From an extended conversation with a friend, I've come to a conclusion regarding investing. Until revolution can be had, transitional socialist ethics suggest that we pay close attention to our investments, whether they be money or other forms of "investment-type property", such as homes (especially beyond the first), rental property, and businesses. Such investments must not be considered purely in light of benefit to the person -- they must include concern for the good of society. We should not pursue forms of wealth that are harmful to society, and we should be very wary of patronising businesses that are, viewed as a whole, harmful. For example, I have decided, in difference from many friends and others, that becoming a landlord as an investment is bad for society and thus something I will not participate in. A hint that it is incompatible with my ethics is that it is an analogue of the core idea of capitalism that separates it from prior economic systems -- to be a capitalist, one acquires means of production (capital) that, ideally mostly or completely independent of the action of the owner, brings more resources under their control (usually meant as bringing in money). This is harmful in the specific case of being a landlord because it increases the scarcity of land (raises costs) that should more ideally be available for purchase by those who need it. Part of their plans include buying property to improve and resell it -- I see no issues with that, but part of that includes the end of owning a lot of land in order to have a large income from that. I believe allocation of resources (wealth) should reflect the work one puts into that acquisition, and that we should view continual sources of wealth that require little input as being unearned wealth that, by and large, is damaging to society. Some amount of living "off the fat" may be necessary in society, especially when it comes to retirement -- one cannot work one's entire life. Retirement planning should also be done with the good of society considered, but the harm involved is less severe because there is less danger, with most retirement accounts, for the degree of centralization of privilege that individual investing leads to.
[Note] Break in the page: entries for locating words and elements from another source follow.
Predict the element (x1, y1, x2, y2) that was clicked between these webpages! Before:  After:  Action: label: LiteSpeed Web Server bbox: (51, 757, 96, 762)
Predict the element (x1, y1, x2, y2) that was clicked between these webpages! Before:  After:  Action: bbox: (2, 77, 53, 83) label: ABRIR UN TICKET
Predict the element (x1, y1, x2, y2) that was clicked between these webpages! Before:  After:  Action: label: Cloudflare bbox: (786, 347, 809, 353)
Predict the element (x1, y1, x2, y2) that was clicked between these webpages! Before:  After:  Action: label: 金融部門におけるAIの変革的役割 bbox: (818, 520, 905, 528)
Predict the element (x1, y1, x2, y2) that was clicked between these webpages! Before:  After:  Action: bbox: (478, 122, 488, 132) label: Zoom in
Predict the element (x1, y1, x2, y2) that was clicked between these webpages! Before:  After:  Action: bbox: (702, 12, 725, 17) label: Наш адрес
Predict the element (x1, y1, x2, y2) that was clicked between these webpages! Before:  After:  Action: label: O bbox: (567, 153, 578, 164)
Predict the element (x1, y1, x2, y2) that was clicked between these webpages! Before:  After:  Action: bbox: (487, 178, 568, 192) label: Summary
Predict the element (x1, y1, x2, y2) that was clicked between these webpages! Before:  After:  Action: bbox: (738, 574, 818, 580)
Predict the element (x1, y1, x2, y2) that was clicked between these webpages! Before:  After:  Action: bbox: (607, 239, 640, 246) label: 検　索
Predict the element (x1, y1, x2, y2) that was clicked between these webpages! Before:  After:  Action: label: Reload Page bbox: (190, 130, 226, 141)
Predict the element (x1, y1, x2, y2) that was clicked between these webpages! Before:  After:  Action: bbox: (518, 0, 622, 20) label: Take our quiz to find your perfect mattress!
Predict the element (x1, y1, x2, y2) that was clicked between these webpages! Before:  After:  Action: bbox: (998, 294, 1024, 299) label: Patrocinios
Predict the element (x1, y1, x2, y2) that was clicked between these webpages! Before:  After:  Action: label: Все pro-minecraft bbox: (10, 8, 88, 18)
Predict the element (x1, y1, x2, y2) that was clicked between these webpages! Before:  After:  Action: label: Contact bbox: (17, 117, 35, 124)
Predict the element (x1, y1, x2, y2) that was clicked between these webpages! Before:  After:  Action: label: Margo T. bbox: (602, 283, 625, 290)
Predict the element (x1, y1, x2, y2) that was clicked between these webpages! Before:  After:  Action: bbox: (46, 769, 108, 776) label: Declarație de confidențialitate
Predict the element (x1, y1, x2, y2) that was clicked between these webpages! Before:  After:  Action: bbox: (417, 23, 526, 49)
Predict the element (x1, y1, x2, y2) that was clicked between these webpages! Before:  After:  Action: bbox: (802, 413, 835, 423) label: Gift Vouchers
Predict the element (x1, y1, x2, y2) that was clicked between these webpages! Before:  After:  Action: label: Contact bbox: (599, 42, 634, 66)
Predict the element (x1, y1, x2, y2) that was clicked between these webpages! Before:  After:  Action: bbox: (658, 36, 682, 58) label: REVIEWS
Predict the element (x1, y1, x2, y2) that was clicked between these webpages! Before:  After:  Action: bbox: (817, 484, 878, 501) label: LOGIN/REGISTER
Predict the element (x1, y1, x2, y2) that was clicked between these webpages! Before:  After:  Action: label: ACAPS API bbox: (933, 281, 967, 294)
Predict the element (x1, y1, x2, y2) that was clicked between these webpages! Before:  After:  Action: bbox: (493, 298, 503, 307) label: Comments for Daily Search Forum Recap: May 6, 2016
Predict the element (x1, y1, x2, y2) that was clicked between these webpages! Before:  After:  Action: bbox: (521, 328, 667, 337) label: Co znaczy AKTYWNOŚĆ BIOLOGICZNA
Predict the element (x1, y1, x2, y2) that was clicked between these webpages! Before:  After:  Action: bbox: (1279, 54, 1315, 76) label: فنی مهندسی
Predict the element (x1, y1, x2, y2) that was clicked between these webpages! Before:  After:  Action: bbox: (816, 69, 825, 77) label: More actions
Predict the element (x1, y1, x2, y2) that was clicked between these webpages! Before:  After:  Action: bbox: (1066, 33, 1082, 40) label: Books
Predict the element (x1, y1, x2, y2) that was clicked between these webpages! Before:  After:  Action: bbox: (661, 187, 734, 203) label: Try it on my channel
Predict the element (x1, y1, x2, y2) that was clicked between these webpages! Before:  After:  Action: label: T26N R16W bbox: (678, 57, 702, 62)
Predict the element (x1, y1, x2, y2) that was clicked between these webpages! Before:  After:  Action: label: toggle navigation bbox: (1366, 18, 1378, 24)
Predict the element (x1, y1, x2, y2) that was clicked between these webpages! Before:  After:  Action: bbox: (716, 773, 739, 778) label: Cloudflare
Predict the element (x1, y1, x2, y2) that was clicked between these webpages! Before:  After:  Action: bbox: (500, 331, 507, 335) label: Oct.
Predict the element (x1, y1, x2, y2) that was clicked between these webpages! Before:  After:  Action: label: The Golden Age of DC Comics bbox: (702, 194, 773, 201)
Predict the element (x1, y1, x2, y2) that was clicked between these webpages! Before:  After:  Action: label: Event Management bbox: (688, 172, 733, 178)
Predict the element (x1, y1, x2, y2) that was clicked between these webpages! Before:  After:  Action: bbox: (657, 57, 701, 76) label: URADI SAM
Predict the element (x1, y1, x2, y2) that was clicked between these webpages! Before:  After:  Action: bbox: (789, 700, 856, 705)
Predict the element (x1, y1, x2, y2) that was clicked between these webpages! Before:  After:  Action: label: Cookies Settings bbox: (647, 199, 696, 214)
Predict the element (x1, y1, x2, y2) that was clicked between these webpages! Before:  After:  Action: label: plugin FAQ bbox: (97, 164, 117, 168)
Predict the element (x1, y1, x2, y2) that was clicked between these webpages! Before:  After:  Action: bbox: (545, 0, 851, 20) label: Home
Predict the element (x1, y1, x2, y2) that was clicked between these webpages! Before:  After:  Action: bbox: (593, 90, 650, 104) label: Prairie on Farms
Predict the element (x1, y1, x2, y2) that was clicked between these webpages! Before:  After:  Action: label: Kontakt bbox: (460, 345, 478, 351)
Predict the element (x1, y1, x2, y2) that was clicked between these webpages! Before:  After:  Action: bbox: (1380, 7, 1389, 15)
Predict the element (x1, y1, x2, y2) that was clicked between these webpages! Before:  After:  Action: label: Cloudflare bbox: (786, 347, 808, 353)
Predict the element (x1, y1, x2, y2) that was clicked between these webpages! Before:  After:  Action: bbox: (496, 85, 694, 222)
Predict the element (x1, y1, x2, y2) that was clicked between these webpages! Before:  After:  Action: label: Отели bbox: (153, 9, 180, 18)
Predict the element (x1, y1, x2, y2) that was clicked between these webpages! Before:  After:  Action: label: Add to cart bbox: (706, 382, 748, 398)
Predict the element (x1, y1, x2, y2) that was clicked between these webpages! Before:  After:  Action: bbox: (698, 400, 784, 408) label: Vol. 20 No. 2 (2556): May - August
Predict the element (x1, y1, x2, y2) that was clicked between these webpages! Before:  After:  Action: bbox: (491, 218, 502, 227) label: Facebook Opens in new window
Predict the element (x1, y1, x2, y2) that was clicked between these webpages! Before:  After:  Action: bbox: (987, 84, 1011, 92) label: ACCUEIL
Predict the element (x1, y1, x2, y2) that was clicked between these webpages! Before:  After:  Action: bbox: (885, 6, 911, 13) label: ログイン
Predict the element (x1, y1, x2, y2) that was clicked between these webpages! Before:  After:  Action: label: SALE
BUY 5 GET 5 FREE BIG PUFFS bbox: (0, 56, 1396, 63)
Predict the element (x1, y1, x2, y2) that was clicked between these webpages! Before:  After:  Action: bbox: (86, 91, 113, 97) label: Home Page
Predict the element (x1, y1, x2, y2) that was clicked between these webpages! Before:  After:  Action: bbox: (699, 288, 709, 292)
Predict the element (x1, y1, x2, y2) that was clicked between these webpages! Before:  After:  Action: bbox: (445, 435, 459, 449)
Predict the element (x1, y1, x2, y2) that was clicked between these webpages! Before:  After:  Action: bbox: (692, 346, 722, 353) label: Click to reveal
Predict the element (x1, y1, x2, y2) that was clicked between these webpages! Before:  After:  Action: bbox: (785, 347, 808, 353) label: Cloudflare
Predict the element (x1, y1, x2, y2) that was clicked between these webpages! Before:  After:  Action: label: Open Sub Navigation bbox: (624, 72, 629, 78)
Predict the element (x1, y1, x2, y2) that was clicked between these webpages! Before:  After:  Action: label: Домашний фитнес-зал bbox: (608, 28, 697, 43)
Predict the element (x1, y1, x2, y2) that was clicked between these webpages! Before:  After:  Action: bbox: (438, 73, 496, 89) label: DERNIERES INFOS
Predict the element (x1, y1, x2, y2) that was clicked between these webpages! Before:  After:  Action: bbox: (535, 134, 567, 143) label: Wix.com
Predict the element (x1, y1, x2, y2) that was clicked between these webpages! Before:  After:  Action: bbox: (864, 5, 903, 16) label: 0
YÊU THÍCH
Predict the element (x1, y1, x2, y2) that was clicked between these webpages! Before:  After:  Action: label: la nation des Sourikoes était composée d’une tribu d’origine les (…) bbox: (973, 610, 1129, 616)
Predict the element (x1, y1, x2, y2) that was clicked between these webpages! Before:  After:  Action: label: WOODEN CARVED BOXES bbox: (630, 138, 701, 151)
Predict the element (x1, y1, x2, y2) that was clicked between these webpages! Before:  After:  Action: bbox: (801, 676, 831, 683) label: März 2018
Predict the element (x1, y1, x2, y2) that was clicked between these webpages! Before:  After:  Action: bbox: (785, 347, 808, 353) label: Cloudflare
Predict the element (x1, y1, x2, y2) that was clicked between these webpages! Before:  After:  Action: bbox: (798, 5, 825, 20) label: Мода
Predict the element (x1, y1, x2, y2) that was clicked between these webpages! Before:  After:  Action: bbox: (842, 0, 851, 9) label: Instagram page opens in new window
Related to this, effort should be taken to oppose and ideally shut down the damaging social institutions and traditions that lead to these kinds of harm. This opposition can take place through changing laws, selective purchase and boycott, and presumably through collectives that aim to encumber property titles to prevent consolidation. On the first front, it would be great to see progressive property taxes, with special taxes on landlords. These would presumably drive property costs down as land ceases so much to be capital. On the third front, it would be great to see provisions like the GPL start to make their way into title in property sales, preventing recipients of such property from selling it to renters, those who already own more than two (or X) pieces of real estate, or those who would tear it down to build higher-occupancy dwellings. In cases where high-occupancy dwellings are necessary, they should be managed by the state as a utility to prevent their use as capital.
Actually, the idea of socially-responsible encumberances on property titles really interests me. I wonder if our current legal framework makes that possible. I don't think it's necessary (nor am I sure it's desirable) to have personally owned dwellings be fully collective/shared, but incorporating some base protections against the spread of commercial interest and land-as-capital would be great. It might make an interesting opposing chess move against recent worrying legal trends to allow private capital to be seized to push private interests.
I'm still recovering from the car trips, but I'm being a lot more productive at work today than I was yesterday.